**TASK 1**. In the with-profits article, how did industry respondents, particularly those in the mutual sector, describe the premise behind many of the proposals in consultation paper CP11/5?
**TASK 2**. Carry on the with-profits article from its final sentence.

Planned work on customer communications has, however, been put on the back burner while the regulator prioritises its further investigation into mutuals and on preparing for Solvency II.
Many of the proposals in the earlier 2011 consultation paper (CP11/5) were based on the premise that with-profits policyholders have an interest in all parts of the with-profits fund and a contingent interest in any surplus which may exist before a distribution.
Industry respondents, however, particularly those in the mutual sector, maintained this approach was "incorrect and misleading". They argued that legal and beneficial ownership of a with-profits fund lies with the insurer and that the interest of with-profits policyholders was limited to those parts of the fund that will meet expected payouts under their contracts.
The FSA, however, has not changed its mind: "Our approach in this [policy statement] is based on our considered view that the interests of with-profits policyholders are more extensive than the narrow interpretation put forward by some regulated firms," it concludes.
"Indeed we believe that fair treatment of with-profits policyholders requires us to take a much broader view of the relationship between those policyholders and firms than can be encapsulated by a legal analysis of the ownership of the firm’s assets."
But the regulator acknowledges that a proper balance needs to be struck between the different interests in a with-profits fund:
"We believe that much can be achieved by more effective governance arrangements, although this is not sufficient in itself. In several places we have modified our proposals in response to consultation in order to assist firms to implement changes in practice, or we have decided not to proceed for now with new rules where we believe that further consultation may be necessary.
"In particular we intend to conduct further work on the mutual with-profits sector. We will re-examine the arguments that have been put to us both before and during the course of this consultation process and we will review our proposals on possible ways forward."
The FSA has retained proposed guidance to introduce its high-level view of policyholders' interests in a with-profits fund at the start of COBS 20.
This sets out the numerous potential conflicts of interest that might give rise to unfair treatment of policyholders: between shareholders and with-profits policyholders, with-profits and non-profits policyholders in the same fund, with-profits policyholders and the members of a mutual or the management of a company, or between different classes of with-profits policyholders, such as those with and without guarantees.
The guidance also states explicitly that with-profits policyholders have an interest in the whole and in every part of the with-profits fund into which their policies are written.

**EXTRACTED MATERIAL**.
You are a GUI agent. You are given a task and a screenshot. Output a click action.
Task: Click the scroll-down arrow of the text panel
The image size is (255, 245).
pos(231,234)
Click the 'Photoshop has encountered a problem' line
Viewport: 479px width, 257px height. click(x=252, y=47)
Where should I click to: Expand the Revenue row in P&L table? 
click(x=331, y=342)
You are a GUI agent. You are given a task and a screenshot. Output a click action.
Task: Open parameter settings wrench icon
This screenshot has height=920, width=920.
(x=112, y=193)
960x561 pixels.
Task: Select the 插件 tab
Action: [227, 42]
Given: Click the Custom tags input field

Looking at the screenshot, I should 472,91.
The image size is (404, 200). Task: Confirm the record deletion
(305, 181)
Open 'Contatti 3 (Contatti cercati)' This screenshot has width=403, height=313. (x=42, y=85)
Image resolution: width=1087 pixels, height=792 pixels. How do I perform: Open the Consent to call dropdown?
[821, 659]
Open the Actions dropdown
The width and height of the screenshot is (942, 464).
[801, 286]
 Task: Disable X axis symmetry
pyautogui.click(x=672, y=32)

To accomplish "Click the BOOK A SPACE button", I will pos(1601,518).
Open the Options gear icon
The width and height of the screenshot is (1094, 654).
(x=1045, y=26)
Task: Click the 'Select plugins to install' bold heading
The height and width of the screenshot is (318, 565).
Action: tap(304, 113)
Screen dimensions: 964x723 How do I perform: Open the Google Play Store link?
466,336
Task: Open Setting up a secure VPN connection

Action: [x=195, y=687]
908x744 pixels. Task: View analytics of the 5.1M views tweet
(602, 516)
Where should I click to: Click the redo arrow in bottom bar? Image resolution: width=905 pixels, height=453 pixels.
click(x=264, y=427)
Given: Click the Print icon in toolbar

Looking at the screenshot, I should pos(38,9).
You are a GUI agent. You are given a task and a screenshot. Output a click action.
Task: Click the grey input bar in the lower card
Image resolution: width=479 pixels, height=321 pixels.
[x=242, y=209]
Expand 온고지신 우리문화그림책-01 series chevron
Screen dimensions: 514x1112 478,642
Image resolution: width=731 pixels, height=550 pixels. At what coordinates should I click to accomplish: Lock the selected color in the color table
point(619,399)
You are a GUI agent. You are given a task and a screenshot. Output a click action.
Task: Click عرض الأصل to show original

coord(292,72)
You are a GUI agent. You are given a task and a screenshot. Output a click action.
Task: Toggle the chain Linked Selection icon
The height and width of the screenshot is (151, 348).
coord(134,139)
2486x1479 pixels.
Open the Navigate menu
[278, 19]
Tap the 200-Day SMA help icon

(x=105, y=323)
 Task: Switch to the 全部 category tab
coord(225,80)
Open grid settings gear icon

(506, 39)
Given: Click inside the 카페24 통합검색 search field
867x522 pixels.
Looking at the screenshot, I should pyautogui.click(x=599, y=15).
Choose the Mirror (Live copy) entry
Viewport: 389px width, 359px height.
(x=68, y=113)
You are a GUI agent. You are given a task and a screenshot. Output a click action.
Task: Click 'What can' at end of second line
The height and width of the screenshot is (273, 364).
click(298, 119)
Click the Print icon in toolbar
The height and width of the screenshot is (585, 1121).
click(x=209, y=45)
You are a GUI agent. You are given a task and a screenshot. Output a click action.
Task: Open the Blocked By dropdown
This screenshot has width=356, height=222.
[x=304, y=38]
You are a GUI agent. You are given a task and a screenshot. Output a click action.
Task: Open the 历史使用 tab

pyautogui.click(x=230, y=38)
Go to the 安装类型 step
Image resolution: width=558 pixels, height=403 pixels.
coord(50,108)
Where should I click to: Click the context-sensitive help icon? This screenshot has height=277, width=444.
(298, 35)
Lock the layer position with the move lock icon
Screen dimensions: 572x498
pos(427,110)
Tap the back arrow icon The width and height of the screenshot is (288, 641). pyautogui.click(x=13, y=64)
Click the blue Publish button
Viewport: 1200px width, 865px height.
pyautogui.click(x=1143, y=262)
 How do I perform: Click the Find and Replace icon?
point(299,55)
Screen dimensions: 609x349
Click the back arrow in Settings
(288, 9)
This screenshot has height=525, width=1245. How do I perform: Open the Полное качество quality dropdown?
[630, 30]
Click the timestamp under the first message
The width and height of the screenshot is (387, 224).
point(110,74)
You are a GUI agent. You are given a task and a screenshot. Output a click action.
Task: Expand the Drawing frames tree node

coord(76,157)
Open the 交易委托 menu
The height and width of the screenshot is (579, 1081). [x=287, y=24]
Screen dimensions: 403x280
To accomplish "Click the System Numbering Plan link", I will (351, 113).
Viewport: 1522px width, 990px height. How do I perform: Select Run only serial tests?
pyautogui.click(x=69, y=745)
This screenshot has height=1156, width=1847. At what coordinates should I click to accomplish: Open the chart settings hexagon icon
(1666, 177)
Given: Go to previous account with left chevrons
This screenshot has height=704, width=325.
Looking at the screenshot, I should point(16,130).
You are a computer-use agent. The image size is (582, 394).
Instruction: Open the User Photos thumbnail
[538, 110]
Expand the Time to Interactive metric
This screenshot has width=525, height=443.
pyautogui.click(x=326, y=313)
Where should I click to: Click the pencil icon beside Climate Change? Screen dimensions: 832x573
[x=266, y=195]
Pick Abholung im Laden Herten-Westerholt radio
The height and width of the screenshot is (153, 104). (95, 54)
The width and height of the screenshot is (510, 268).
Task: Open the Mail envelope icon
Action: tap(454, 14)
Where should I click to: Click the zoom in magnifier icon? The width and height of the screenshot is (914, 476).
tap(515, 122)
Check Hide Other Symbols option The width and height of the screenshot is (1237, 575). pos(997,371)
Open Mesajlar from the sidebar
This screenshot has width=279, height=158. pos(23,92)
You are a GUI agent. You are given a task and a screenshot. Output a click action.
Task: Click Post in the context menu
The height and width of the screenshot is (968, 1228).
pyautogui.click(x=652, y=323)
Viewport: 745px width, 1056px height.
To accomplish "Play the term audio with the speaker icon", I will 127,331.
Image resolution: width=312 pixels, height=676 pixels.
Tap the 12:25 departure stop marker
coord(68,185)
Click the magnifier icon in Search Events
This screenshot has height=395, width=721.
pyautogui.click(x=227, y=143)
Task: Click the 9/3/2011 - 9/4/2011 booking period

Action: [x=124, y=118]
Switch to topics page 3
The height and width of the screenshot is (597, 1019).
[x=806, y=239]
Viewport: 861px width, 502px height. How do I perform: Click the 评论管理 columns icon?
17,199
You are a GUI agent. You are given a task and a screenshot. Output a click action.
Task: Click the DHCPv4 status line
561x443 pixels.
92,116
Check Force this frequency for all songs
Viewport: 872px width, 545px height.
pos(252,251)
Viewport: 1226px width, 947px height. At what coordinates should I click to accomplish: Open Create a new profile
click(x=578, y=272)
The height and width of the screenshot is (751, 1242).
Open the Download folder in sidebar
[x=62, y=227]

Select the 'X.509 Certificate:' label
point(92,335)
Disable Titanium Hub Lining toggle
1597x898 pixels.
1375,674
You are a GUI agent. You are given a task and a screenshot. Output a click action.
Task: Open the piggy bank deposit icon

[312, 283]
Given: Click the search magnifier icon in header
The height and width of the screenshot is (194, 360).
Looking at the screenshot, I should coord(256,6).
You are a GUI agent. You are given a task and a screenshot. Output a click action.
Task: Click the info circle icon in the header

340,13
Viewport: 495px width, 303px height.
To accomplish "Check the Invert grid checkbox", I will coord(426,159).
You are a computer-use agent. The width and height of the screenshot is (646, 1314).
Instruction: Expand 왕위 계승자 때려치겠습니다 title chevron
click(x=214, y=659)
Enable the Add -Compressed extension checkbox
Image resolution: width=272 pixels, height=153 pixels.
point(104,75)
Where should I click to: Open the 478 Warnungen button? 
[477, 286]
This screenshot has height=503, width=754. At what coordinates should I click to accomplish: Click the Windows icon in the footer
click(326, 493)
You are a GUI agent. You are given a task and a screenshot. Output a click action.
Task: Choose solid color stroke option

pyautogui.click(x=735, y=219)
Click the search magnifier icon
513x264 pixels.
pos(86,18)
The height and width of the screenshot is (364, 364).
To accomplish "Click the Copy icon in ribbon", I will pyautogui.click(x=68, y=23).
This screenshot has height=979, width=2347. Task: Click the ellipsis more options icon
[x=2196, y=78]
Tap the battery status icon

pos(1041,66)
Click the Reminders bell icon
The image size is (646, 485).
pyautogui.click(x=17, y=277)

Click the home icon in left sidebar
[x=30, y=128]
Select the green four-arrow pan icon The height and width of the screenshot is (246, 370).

**TASK ANSWER 1**. They called it "incorrect and misleading."

**TASK ANSWER 2**.
"We consider the guidance on the interests of with-profits policyholders in a with-profits fund to be an important statement of the FSA’s approach to the scope and application of COBS 20 rules and to how it expects firms to behave towards with-profits policyholders," it says in the policy statement.
But the regulator acknowledges concerns raised by mutuals on the practical difficulties of balancing directors’ duties to their members and the rules on with-profits policyholders. It does not, however, accept that its rules could bring directors into conflict with their duty to promote the success of the company for the benefit of all its members under the Companies Act 2006.
The FSA has also decided to proceed with converting its current guidance into a rule requiring firms to take reasonable care to ensure that all aspects of its operating practice are fair to the interests of its with-profits policyholders and do not lead to an undisclosed or unfair benefit to shareholders or other persons with an interest in the fund.
"In any event a firm will need to ensure that any decisions it takes comply with Principle 6 which requires firms to treat their policyholders fairly, so this [new] rule simply makes sure that a firm ensures that its operating practices incorporate these principles of fairness," the policy paper states.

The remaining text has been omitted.